提示された文章:
(台湾有事)日本は支援するのか回避するのか ― 小説「オペレーション電撃」を読んで
台湾有事を題材にした小説「オペレーション電撃」(文芸春秋社)を読んだ。元陸将の山下裕貴氏が執筆し2020年に刊行したものである。
(小説の内容)
台湾侵攻を企図した中国人民解放軍とこれに対する日本の自衛隊との攻防を描く。
中国は、独立に奔走する台湾を制圧する方針に踏み切り、人民解放軍を台湾に上陸させようとする。そのための重要な準備の一つとしてアメリカ空母の接近を阻止する作戦をとる。その作戦基地とするため日本の先島諸島の一つ(多良間島)を隠密裏に巧妙な方法で占拠する。そこから発射する対艦弾道ミサイル等を用いて、アメリカ空母を台湾に近寄れなくしようとする。その基地設営を計画実行する中国とこれを察知した日本との間で兵士・軍属・政府首脳らの攻防が「手に汗を握る」形で展開される。
もう少し詳しく説明したいところだが、冒険スパイ小説の性格をもつ本書の場合、野暮というべきものであろう。
最新の電子兵器を併用する一連の作戦行動の場面は、さすが陸将として長年の軍事経験がもたらすプロの筆なればこそのリアル感がある。また、双方のスパイ要員らの、絶世の美女スパイを交えての攻防は、ジェームズ・ボンドもかくありなん、迫力あるエンタテイメントとなっている、と言っておこう。
(こんなことは現実にはありうるだろうか)
しかしながら、読み終えてみて、隠居老人は、この小説が台湾有事という現実性のあるテーマをとりあげていながら、そのコア部分の設定が現実の戦略判断とあまりにもそぐわない点がなんとも気になる。
中国人民解放軍が台湾侵攻準備のために日本の離島を占拠しここを基地としてことを起こそうとしている点である。
中国は台湾侵攻時にアメリカや日本が台湾に味方してその侵攻制圧を妨害することを最も気かけ警戒しているはずである。台湾だけなら力の差からいってその制圧はそう難しくない。ただ、アメリカや日本が台湾に加担したとき、これら「強国」をも相手に戦わざるを得ないとならば、そう簡単にことは運ばなくなる。考えれば誰でもわかる。現にこの小説でも、アメリカ空母の台湾接近の阻止を、台湾侵攻の成功の鍵を握るものとして重視しているほどである。

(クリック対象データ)
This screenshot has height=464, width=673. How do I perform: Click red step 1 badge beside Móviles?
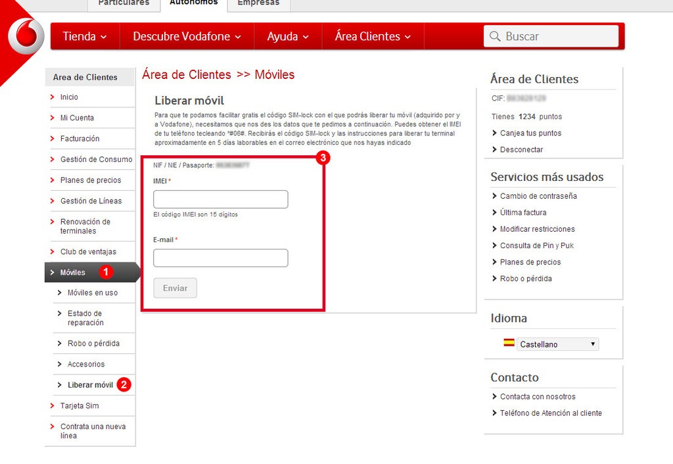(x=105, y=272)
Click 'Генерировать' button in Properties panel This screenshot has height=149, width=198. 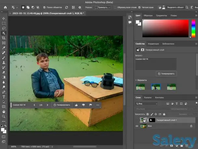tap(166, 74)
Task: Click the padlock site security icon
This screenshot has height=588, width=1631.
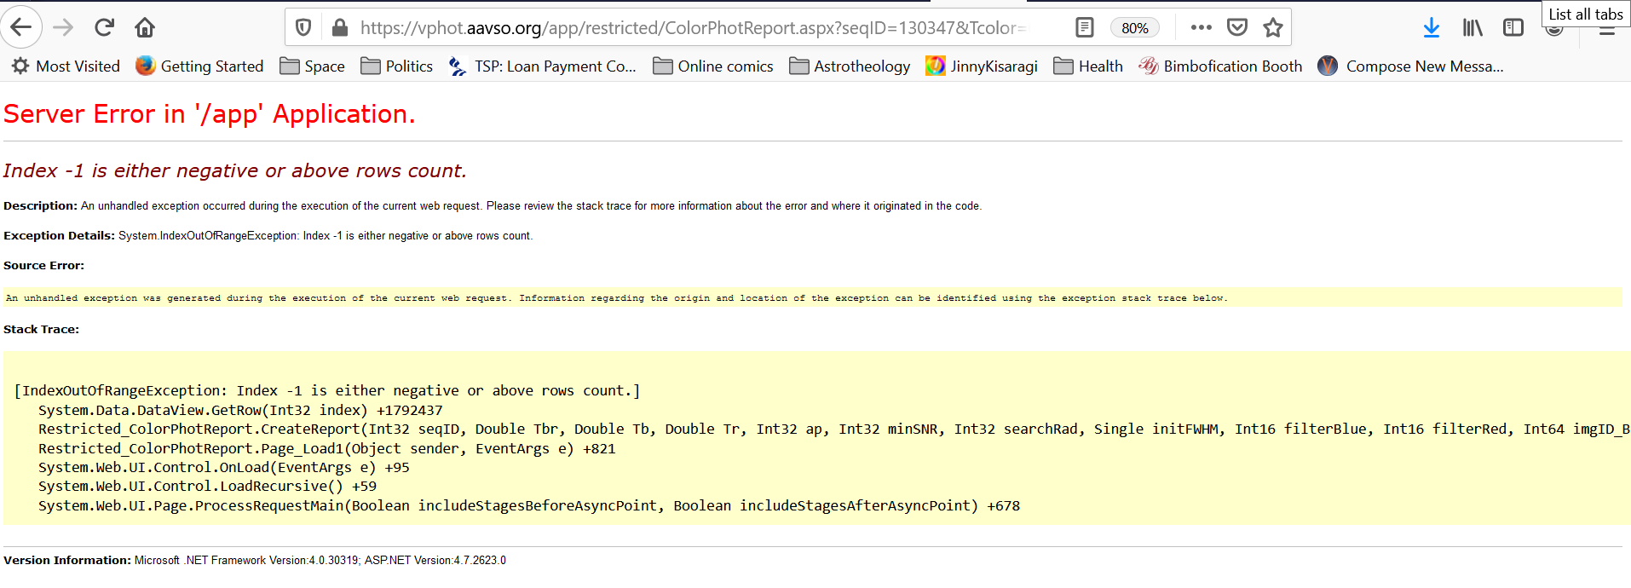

---

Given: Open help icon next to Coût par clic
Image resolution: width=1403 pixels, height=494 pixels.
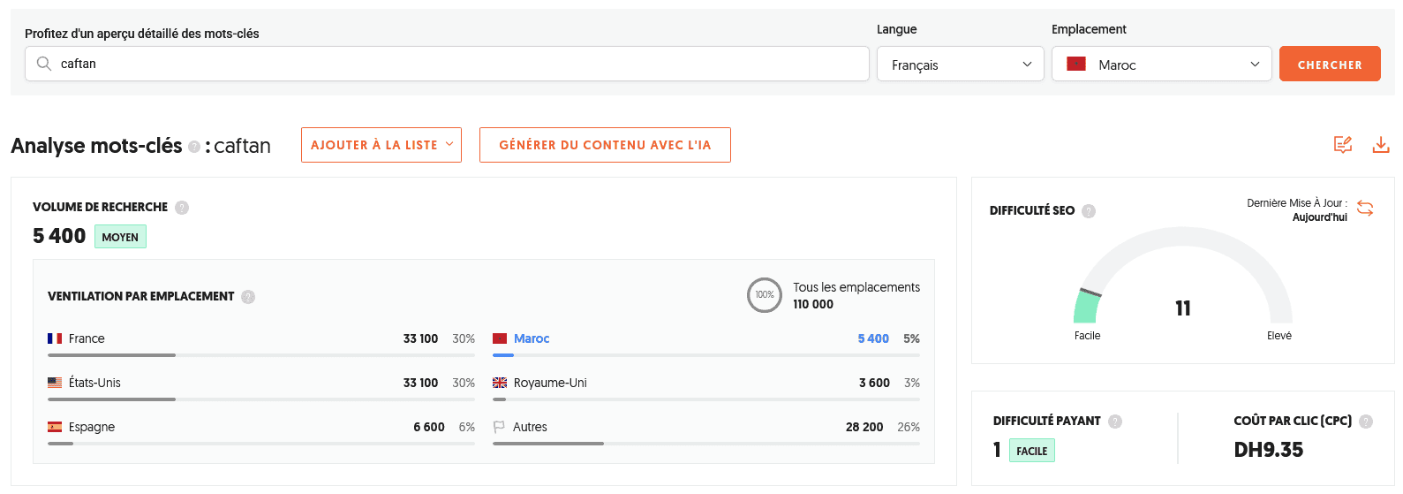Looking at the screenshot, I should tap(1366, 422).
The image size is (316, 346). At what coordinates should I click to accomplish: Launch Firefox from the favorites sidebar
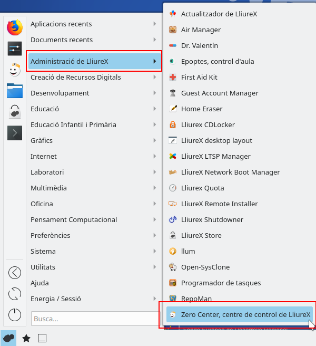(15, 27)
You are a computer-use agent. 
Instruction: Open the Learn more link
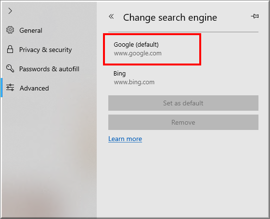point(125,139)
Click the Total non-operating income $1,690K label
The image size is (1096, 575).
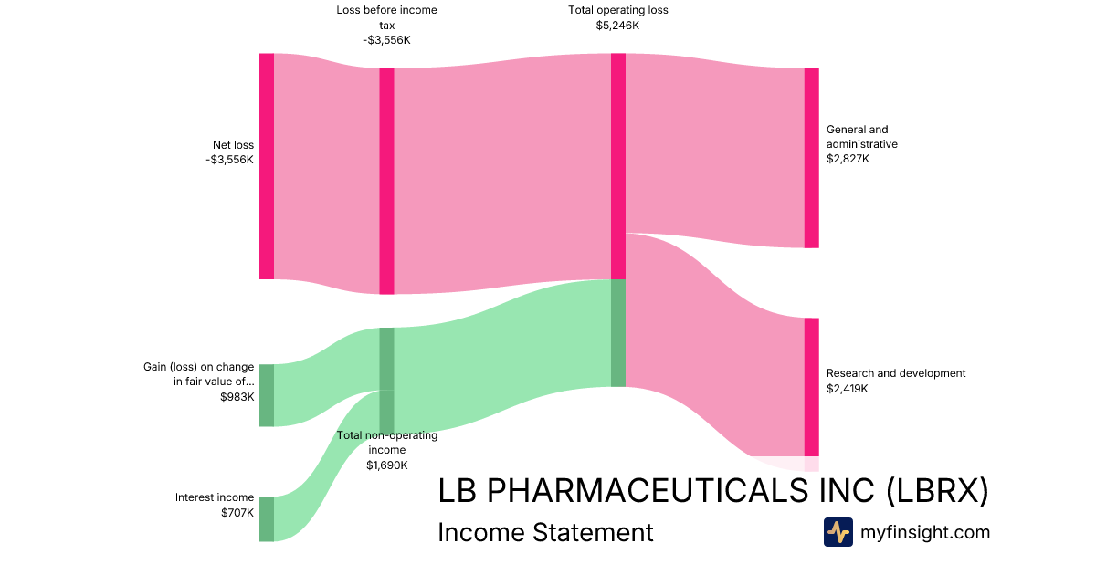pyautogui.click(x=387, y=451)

指示事項:
1 > 小説「オペレーション電撃」を論じた文章によると、中国が作戦基地にするために占拠するのは先島諸島のどの島か。
2 > 小説「オペレーション電撃」を論じた文章から、「最新の電子兵器を併用する一連」から「起こそうとしている点である。」に至るまでをすべてそのまま書き写すこと。
3 > 小説「オペレーション電撃」を論じた文章を、最後の文の後から引き継いで書き進めること。

演習の解答:
1 > 多良間島。

2 >
最新の電子兵器を併用する一連の作戦行動の場面は、さすが陸将として長年の軍事経験がもたらすプロの筆なればこそのリアル感がある。また、双方のスパイ要員らの、絶世の美女スパイを交えての攻防は、ジェームズ・ボンドもかくありなん、迫力あるエンタテイメントとなっている、と言っておこう。
(こんなことは現実にはありうるだろうか)
しかしながら、読み終えてみて、隠居老人は、この小説が台湾有事という現実性のあるテーマをとりあげていながら、そのコア部分の設定が現実の戦略判断とあまりにもそぐわない点がなんとも気になる。
中国人民解放軍が台湾侵攻準備のために日本の離島を占拠しここを基地としてことを起こそうとしている点である。

3 >
であるならば、アメリカ空母接近阻止の必要性があるとはいえ、中国が日本の離島を占拠することは戦略上とりえない作戦である。それは日本に対する直接の侵略であるから、日本の自衛隊は直ちに反撃に出る。日本の台湾支援を呼びこむことになるではないか。日本が参画すればアメリカも本腰をいれざるを得なくなる。日本に対する「寝た子を起こす」行動は中国の台湾侵攻そのものの成功をおぼつかなくさせる。そのようなあまりにも粗略な作戦計画は、小説とはいえ、台湾有事という現実性のある重大事件を扱うにはバランスを欠き不自然である。元陸将という軍事専門家が書いた小説であるだけに、このアンバランスはどうしても気になる。
(著者のねらいは?)
著者は、自衛隊幹部であった経歴から推して、この小説で「台湾有事は日本の有事」であることを国民に知らしめ、ことに備える必要を訴えたいと考えたに違いない。自衛隊などの賛同協力もあったと思う。
そうであれば、なぜこのような現実性に乏しい不自然な設定をしたのであろうか。もっと自然かつオーソドックスな舞台設定にしたうえで「台湾有事は日本の有事だよ」と訴える簡明な方法をとらなかったのは、なぜなのだろうか。
老人はあれこれ「妄想」をたくましくする。
(日本有事とは自衛隊が出動するということ)
台湾が独立に舵取りすれば、台湾有事は必至である。中国はそれを一貫して明言している。ただ、その台湾有事がなぜ「日本有事」になるのか、安倍元首相や麻生副総理らの発言にもかかわらず、明確ではない(注1)。
まず確認しておかなければならない。日本有事とは自衛隊が戦争のために出動するということである。自衛隊の出動は自衛隊法76条1項に規定する「内閣総理大臣の出動命令」によりはじめて可能になる(注2)。
だが、国民がその出動を許すとは限らない。国民世論が台湾支援に関連する自衛隊出動に反対することはありうる。現に、自衛隊の出動については、内閣総理大臣の決定が国会の承認を得ることが必要とされている。国会が国民世論を背景に自衛隊の出動を承認しないことも、もちろんできるのである。
(台湾有事に自衛隊が出動するのはどんな場合か)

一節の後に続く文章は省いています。